ACTIVITY -
The data must be returned exactly. No line may be left out.

SOURCE MATERIAL -
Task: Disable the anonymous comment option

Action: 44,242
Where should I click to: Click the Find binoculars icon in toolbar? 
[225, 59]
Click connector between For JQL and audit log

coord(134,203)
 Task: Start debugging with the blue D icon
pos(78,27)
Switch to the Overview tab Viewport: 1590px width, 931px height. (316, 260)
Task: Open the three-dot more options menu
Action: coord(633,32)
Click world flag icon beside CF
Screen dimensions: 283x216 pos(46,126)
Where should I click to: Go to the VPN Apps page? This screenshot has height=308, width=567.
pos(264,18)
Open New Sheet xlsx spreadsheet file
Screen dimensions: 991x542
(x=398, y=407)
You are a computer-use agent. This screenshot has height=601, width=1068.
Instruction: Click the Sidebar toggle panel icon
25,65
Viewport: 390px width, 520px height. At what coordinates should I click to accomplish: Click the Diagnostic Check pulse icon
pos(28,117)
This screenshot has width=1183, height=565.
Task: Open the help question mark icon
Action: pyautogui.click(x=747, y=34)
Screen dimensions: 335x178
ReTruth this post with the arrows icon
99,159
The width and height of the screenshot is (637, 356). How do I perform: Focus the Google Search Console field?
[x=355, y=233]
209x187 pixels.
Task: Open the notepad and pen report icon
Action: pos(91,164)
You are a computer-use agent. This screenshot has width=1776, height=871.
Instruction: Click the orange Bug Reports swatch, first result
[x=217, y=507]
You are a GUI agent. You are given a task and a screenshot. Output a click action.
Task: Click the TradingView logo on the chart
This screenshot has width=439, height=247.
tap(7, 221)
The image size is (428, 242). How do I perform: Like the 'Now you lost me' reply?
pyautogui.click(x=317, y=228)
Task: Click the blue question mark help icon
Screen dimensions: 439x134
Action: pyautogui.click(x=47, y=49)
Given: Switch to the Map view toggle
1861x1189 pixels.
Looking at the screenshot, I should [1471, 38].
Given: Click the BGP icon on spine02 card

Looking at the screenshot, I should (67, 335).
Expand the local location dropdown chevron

OUTPUT BELOW -
Task: Disable the anonymous comment option

Action: 44,242
Where should I click to: Click the Find binoculars icon in toolbar? 
[225, 59]
Click connector between For JQL and audit log

coord(134,203)
 Task: Start debugging with the blue D icon
pos(78,27)
Switch to the Overview tab Viewport: 1590px width, 931px height. (316, 260)
Task: Open the three-dot more options menu
Action: coord(633,32)
Click world flag icon beside CF
Screen dimensions: 283x216 pos(46,126)
Where should I click to: Go to the VPN Apps page? This screenshot has height=308, width=567.
pos(264,18)
Open New Sheet xlsx spreadsheet file
Screen dimensions: 991x542
(x=398, y=407)
You are a computer-use agent. This screenshot has height=601, width=1068.
Instruction: Click the Sidebar toggle panel icon
25,65
Viewport: 390px width, 520px height. At what coordinates should I click to accomplish: Click the Diagnostic Check pulse icon
pos(28,117)
This screenshot has width=1183, height=565.
Task: Open the help question mark icon
Action: pyautogui.click(x=747, y=34)
Screen dimensions: 335x178
ReTruth this post with the arrows icon
99,159
The width and height of the screenshot is (637, 356). How do I perform: Focus the Google Search Console field?
[x=355, y=233]
209x187 pixels.
Task: Open the notepad and pen report icon
Action: pos(91,164)
You are a computer-use agent. This screenshot has width=1776, height=871.
Instruction: Click the orange Bug Reports swatch, first result
[x=217, y=507]
You are a GUI agent. You are given a task and a screenshot. Output a click action.
Task: Click the TradingView logo on the chart
This screenshot has width=439, height=247.
tap(7, 221)
The image size is (428, 242). How do I perform: Like the 'Now you lost me' reply?
pyautogui.click(x=317, y=228)
Task: Click the blue question mark help icon
Screen dimensions: 439x134
Action: pyautogui.click(x=47, y=49)
Given: Switch to the Map view toggle
1861x1189 pixels.
Looking at the screenshot, I should [1471, 38].
Given: Click the BGP icon on spine02 card

Looking at the screenshot, I should (67, 335).
Expand the local location dropdown chevron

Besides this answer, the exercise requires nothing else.